Figure 1 Object dump screen of FW - D1000 Programming Example – Send character string at ISR of HW event
After checking compilation of "FW - D1000", you can modify the example application according to your own response. In this example, we modify log string in "PushButton" application in "FW - D1000". Go the Applications folder in your "FW - D1000" project which has 10 example applications for Intel® Quark™ D1000 and check out the "AppConfig.h" file to see if which application ("PUSH_BUTTON_TEST
") was enabled to be integrated in this project. Here is the macro definition to enable "PushButton" application in "AppConfig.h" file.
#define
PUSH_BUTTON_TEST
Next, go the application entry file ("PushButton.c") of PushButton application under Applications folder and make a simple modification to see if you code change would actually work on real HW platform. In this example, we touched the string of "rtc_interrupt_msg
" which was triggered by RTC at every second.
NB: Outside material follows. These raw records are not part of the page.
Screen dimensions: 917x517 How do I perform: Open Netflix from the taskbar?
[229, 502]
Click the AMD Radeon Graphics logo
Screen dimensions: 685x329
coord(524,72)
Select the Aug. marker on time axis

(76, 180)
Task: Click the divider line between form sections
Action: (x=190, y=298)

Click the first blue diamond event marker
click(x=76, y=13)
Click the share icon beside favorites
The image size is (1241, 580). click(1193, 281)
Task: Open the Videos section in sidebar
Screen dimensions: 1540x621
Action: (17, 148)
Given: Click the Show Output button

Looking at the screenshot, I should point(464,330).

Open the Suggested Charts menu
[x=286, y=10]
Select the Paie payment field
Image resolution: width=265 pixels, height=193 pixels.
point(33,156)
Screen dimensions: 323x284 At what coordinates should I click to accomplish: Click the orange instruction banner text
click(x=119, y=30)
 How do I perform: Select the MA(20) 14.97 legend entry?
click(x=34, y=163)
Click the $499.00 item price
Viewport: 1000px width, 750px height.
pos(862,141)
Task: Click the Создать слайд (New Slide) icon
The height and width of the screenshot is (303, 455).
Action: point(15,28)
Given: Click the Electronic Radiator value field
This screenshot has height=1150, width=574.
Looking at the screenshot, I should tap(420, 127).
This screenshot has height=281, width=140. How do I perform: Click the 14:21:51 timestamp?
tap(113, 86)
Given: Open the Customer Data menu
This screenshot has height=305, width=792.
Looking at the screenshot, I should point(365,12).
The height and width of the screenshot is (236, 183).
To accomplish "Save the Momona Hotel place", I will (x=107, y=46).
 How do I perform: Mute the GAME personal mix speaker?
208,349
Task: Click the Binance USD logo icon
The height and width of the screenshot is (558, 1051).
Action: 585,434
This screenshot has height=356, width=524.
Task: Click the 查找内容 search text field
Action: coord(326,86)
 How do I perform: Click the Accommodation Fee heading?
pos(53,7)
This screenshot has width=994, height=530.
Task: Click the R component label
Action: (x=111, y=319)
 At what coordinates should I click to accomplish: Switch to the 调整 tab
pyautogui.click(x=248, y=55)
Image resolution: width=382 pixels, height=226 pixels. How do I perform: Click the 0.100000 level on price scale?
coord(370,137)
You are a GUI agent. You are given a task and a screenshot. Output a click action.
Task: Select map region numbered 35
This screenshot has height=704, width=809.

char rtc_interrupt_msg[] = " \ r \ nSean RTC interrupt!" ;
void rtc_callback_function_PB ( void )
{
PUSH_UART(rtc_interrupt_msg, sizeof (rtc_interrupt_msg),0,0);
rtc_callback(rtc_ca llback_function_PB); }
Finally, you make sure all change was saved and ready to compile it. Compile and flash image to D1000
To flash the compiled binary to D1000 CRB, you need JTAG connection to the CRB which was described in detail in the section of "Starting Debugging Session" in User and Reference guide. When you try to launch OpenOCD perspective in Eclipse* IDE, please make sure the OpenOCD successfully read the target CPU’s "IdCode" and it would be same value of "Expected" IdCode.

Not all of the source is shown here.